Magnetic relaxation dispersion measurements
Magnetic relaxation dispersion profiles of the 2H and 17O longitudinal relaxation rate R1 = 1/T1 were acquired for each of the 10 samples. Each dispersion profile comprised nine magnetic field strengths, accessed with the aid of four different NMR spectrometers, including Varian 600 Unity Plus, Bruker Avance DMX 100, and DMX 200 spectrometers and a field-variable iron-core magnet (Drusch EAR-35N) equipped with a field-variable lock and flux stabilizer and interfaced to a Bruker MSL 100 console. The 17O resonance frequencies ranged from 2.2 to 81.4 MHz and the 2H frequencies from 2.5 to 92.1 MHz.
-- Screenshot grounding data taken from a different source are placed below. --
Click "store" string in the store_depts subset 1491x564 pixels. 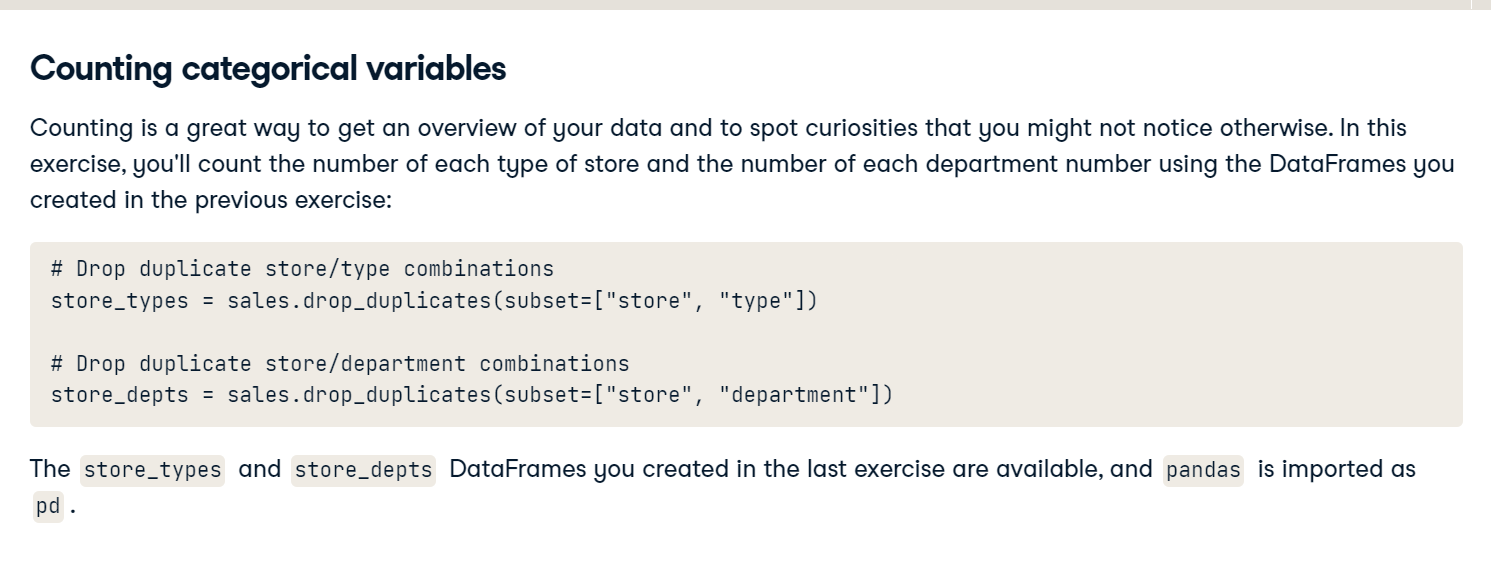(648, 394)
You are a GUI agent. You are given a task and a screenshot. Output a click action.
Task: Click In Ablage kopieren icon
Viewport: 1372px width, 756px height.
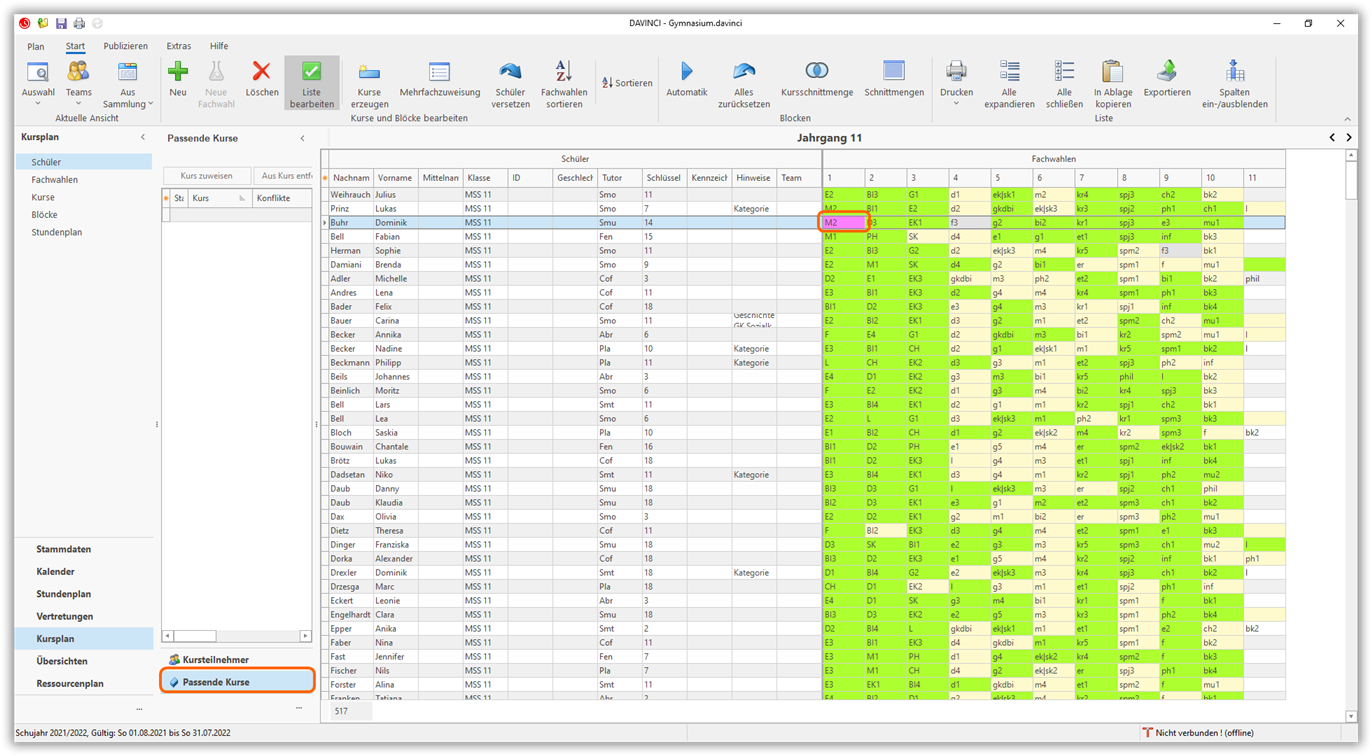pos(1112,73)

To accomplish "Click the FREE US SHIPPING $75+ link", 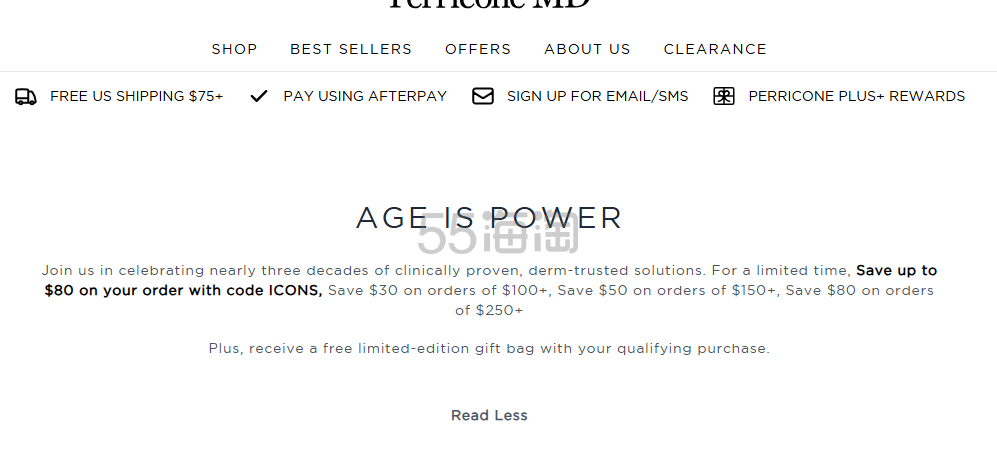I will (x=136, y=97).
The sample temperature was adjusted to 27.0 ± 0.1°C by a thermostated airflow and was checked with a copper-constantan thermocouple referenced to an ice bath.
The relaxation time T1 was measured by the inversion recovery method, using a 16-step phase cycle, 20 delay times in random order, and a sufficient number of transients to obtain a signal-to-noise ratio of at least 100 (Halle et al. 1999). The 17O magnetization recovered as a single exponential and T1 was determined from the standard three-parameter fit. The accuracy of R1(17O) is estimated to ±0.5% (one standard deviation).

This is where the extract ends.